(Collected data)
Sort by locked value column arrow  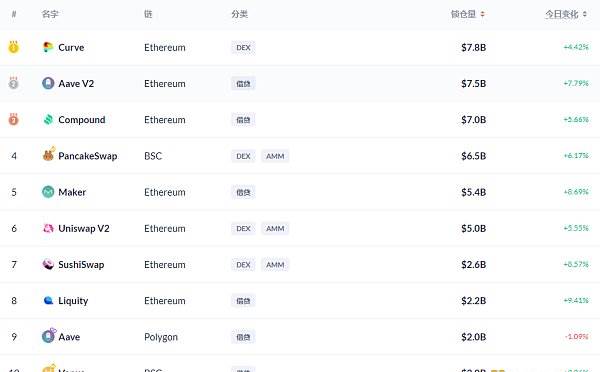pos(483,14)
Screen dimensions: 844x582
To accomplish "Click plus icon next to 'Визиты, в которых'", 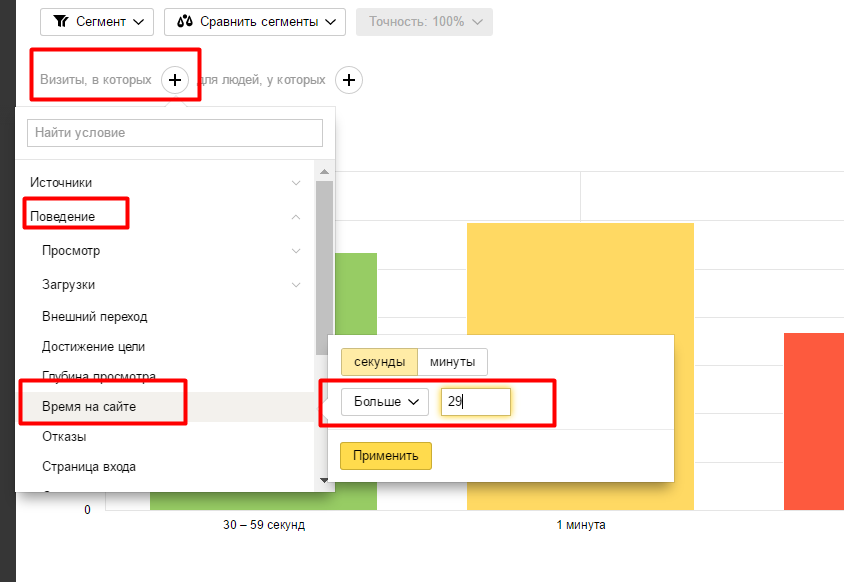I will click(174, 80).
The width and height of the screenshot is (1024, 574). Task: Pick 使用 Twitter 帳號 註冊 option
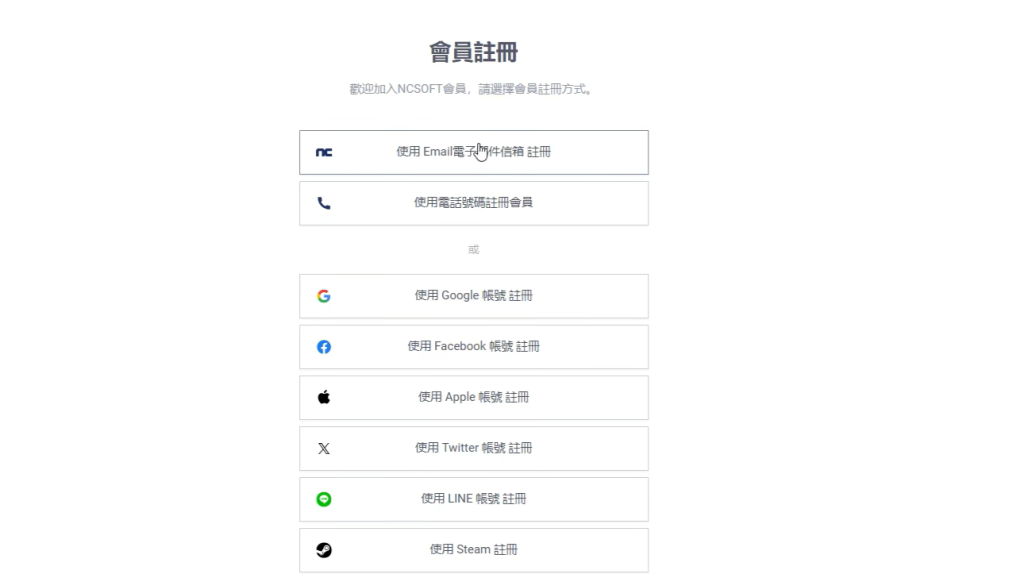click(473, 448)
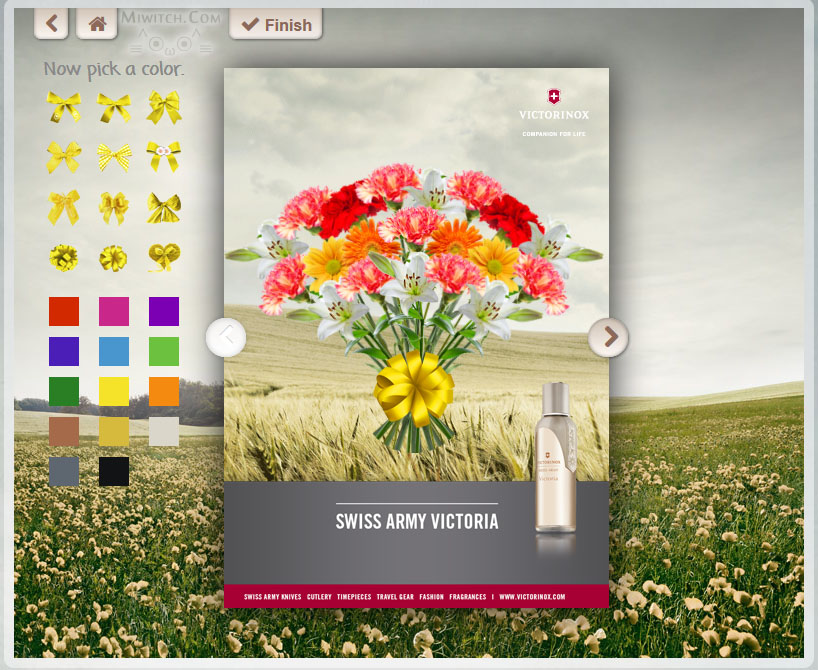Image resolution: width=818 pixels, height=670 pixels.
Task: Click the home icon in the toolbar
Action: click(x=96, y=23)
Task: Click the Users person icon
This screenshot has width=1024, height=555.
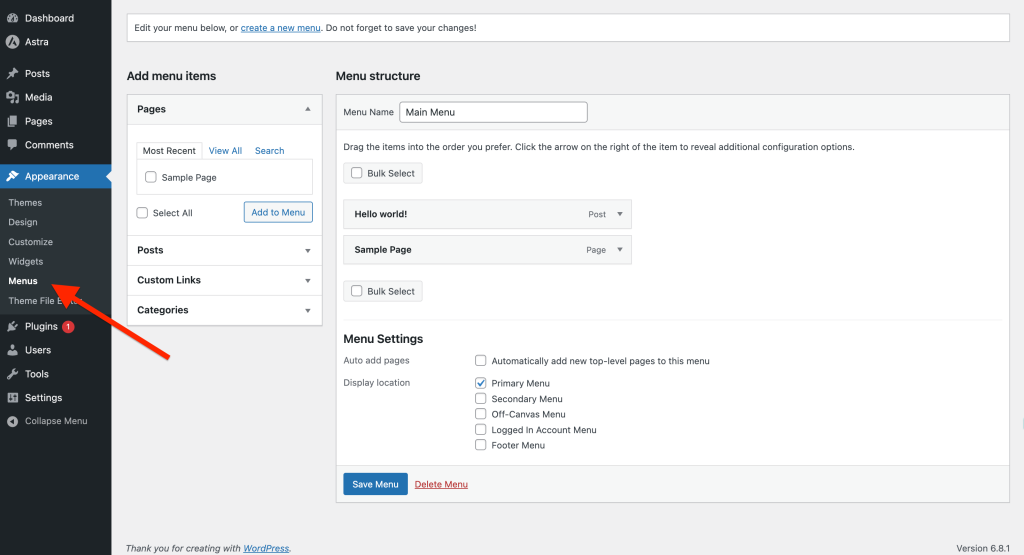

# [About this exercise]
Return nothing except the lines from the one containing "Task: Click the Users person icon" through the final line of the data, copied exactly. Leave out all pictures.

# [Solution to this exercise]
Task: Click the Users person icon
This screenshot has width=1024, height=555.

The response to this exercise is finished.